EXERCISE AIM:
In the listing below, find each line containing "computer" and report it.

════════

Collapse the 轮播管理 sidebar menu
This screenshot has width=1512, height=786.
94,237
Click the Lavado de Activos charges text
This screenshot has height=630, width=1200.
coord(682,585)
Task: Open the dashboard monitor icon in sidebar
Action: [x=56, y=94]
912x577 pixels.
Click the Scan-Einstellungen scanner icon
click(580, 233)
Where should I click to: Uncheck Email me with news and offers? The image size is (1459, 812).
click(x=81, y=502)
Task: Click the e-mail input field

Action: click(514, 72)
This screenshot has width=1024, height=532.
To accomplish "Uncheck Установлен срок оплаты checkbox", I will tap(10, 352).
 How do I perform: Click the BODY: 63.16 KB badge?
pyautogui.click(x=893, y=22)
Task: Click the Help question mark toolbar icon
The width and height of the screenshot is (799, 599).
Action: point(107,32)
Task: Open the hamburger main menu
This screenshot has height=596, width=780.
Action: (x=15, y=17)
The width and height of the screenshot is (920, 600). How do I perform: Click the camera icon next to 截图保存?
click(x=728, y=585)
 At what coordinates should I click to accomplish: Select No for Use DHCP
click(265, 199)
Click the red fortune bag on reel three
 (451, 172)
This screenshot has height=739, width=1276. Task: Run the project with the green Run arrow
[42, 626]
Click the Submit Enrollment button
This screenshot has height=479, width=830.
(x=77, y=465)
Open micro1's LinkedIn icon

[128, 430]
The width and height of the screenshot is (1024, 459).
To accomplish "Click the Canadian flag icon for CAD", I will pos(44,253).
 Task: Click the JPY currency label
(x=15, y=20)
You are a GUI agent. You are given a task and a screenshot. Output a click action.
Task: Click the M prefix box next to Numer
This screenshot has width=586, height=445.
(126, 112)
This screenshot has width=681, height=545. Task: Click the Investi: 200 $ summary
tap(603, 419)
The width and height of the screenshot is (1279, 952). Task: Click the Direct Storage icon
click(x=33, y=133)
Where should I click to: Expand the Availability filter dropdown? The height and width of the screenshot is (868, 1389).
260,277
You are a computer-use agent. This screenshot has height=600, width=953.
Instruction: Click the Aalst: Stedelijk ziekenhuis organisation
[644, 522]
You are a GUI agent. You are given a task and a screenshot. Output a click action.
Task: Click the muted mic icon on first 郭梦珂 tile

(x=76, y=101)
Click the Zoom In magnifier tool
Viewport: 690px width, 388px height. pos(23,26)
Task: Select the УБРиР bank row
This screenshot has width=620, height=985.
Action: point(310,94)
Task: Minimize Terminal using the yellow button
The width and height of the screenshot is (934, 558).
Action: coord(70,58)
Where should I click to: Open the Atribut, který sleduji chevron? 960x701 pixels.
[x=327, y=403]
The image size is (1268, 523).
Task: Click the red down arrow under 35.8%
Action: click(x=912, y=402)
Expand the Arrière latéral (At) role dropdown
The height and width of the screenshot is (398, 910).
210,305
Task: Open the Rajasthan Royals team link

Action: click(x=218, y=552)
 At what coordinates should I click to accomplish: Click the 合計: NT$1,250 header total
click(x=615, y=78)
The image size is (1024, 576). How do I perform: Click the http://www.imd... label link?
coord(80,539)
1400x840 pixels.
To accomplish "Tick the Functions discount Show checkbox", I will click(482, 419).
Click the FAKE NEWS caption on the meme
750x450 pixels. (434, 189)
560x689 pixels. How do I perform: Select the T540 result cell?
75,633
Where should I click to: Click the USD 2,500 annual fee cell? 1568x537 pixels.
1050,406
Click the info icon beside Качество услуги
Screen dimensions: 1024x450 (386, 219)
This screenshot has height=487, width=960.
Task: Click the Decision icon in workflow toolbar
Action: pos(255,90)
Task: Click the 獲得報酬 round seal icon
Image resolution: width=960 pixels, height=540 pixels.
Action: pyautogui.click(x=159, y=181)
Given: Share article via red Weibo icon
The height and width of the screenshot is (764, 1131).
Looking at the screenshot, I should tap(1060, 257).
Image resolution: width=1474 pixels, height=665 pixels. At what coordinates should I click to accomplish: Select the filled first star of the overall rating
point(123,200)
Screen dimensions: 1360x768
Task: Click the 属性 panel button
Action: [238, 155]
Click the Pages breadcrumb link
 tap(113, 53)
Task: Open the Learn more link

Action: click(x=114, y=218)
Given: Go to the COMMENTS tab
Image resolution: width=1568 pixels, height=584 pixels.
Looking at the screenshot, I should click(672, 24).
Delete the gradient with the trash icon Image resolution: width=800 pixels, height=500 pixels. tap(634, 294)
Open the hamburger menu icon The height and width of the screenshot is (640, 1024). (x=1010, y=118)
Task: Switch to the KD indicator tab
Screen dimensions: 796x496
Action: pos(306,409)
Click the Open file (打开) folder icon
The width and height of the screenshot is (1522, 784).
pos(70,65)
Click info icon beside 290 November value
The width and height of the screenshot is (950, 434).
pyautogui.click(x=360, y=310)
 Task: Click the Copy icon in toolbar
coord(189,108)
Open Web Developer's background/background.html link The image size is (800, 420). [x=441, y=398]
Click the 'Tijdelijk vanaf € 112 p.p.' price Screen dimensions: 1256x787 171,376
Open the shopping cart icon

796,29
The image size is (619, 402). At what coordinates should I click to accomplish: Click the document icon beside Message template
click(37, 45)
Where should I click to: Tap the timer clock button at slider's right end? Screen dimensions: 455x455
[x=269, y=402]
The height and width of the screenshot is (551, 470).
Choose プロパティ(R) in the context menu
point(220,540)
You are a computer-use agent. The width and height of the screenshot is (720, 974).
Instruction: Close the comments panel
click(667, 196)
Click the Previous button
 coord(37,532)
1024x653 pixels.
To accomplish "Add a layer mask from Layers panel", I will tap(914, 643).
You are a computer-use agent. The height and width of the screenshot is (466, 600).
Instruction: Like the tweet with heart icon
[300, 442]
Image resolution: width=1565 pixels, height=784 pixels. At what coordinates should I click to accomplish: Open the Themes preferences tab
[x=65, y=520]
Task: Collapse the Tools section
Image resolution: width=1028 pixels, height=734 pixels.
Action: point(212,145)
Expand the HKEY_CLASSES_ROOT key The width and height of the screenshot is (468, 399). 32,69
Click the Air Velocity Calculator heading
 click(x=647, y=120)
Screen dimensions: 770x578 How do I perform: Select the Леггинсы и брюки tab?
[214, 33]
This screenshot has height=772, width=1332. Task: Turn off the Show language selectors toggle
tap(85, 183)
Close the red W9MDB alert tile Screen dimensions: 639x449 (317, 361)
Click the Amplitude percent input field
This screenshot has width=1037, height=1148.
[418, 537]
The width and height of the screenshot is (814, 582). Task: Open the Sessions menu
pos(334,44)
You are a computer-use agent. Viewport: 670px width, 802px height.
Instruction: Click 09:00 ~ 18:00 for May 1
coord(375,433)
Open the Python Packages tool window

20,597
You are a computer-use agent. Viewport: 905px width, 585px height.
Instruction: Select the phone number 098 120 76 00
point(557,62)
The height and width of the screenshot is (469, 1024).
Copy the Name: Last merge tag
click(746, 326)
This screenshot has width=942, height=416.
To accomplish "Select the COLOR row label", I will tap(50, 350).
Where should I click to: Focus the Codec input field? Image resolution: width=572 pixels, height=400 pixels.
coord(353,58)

════════

TASK OUTPUT:
You are a computer-use agent. This screenshot has height=600, width=953.
You are a computer-use agent. The width and height of the screenshot is (720, 974).
You are a computer-use agent. The height and width of the screenshot is (466, 600).
You are a computer-use agent. Viewport: 670px width, 802px height.
You are a computer-use agent. Viewport: 905px width, 585px height.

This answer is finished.